== PROBLEMS TO WORK ON ==
A - In the interview with Father Seejo, how many Catholics live in Kerala?
B - From the Father Seejo interview, write out the part that opens with the words containing "I’m from India" and closes with "finish this year.", swapping "Kerala" for "Tamil Nadu".

-- PASSAGE SHOWN follows --

We caught up with Father Seejo to learn more about where he’s from, what he’s learned living around the world, and his first impressions of St. Martha!
Where are you from?
I’m from India – the southern part, a state called Kerala. Christians in Kerala have been there for centuries living among the Hindus. St. Thomas the apostle came there in the first century and there’s been Christianity ever since.
Kerala also has the highest concentration of Catholics in India. There are four million Catholics there – a church every three miles.
Tell us about your family.
I have three brothers and two sisters. My Dad passed away two years ago, but my mom is still there in Kerala. My younger brother is a priest in India as well. Right now he’s in Rome doing higher studies. He will finish this year.
How did you know you wanted to become a priest?
My family was very involved in the church, especially my father and grandfather. We had family prayer every day, and our faith was strong. I was an altar server at mass three to four days a week. Our family was close to all the priests in the parish and they made friendly visits to my family more often. I liked my priests and the things they did in the parish especially helping people in need and the impact they made in the lives of many was really inspiring. All this helped shape my interest in the priesthood.
Where have you served as a priest?
I was ordained in 2004 and served for two years in India. Then I was in New Zealand for 10 years, working on the North Island, in different parishes and schools there. Then I came to Kentucky last year (2017), and worked at St. Bernadette.
You’ve lived all over – how has your journey shaped you and what can we learn from other cultures around the world?
I’m from a country with several different cultures, languages and religions, so I grew up in a diverse place, before I ever left home. Still, a lot of my formation came from travelling to different places and experiencing other cultures, traditions and faith backgrounds.

-- PASSAGE SHOWN concluded --
-- STUDY MATERIAL follows --

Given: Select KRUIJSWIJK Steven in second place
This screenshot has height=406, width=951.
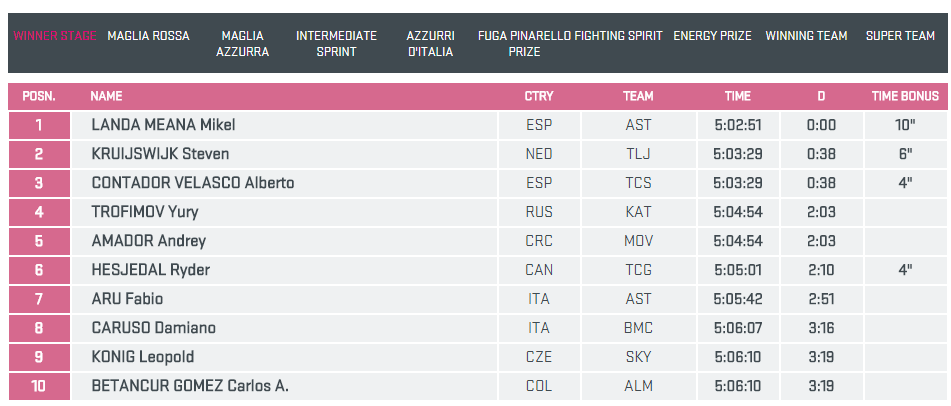Looking at the screenshot, I should click(160, 154).
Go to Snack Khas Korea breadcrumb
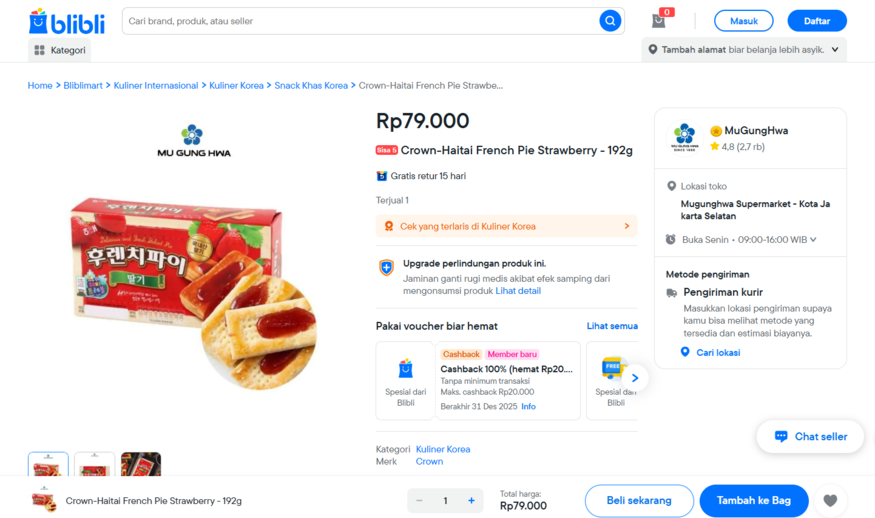The image size is (875, 518). [311, 86]
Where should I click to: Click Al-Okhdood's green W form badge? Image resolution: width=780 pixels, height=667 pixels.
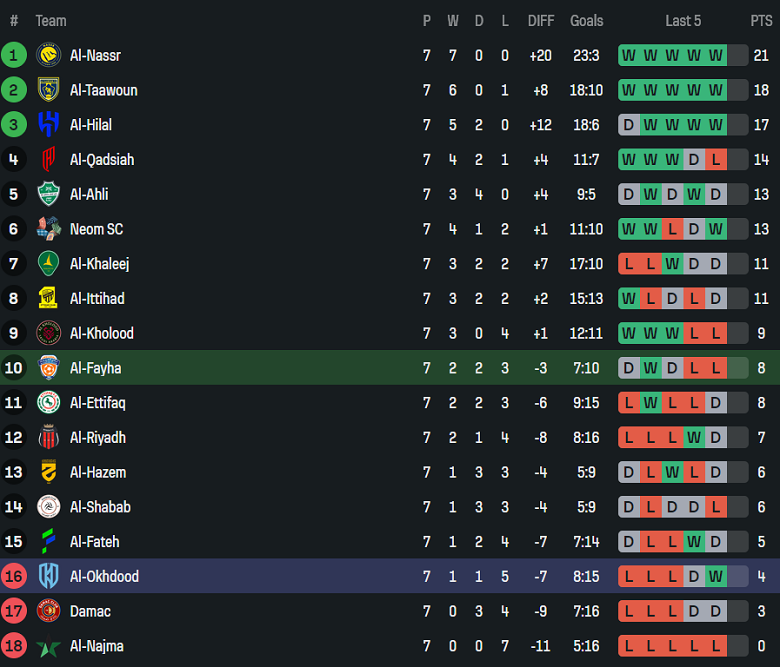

-- STUDY MATERIAL concluded --

== EXERCISE ANSWERS ==
A - Four million.

B -
I’m from India – the southern part, a state called Tamil Nadu. Christians in Tamil Nadu have been there for centuries living among the Hindus. St. Thomas the apostle came there in the first century and there’s been Christianity ever since.
Tamil Nadu also has the highest concentration of Catholics in India. There are four million Catholics there – a church every three miles.
Tell us about your family.
I have three brothers and two sisters. My Dad passed away two years ago, but my mom is still there in Tamil Nadu. My younger brother is a priest in India as well. Right now he’s in Rome doing higher studies. He will finish this year.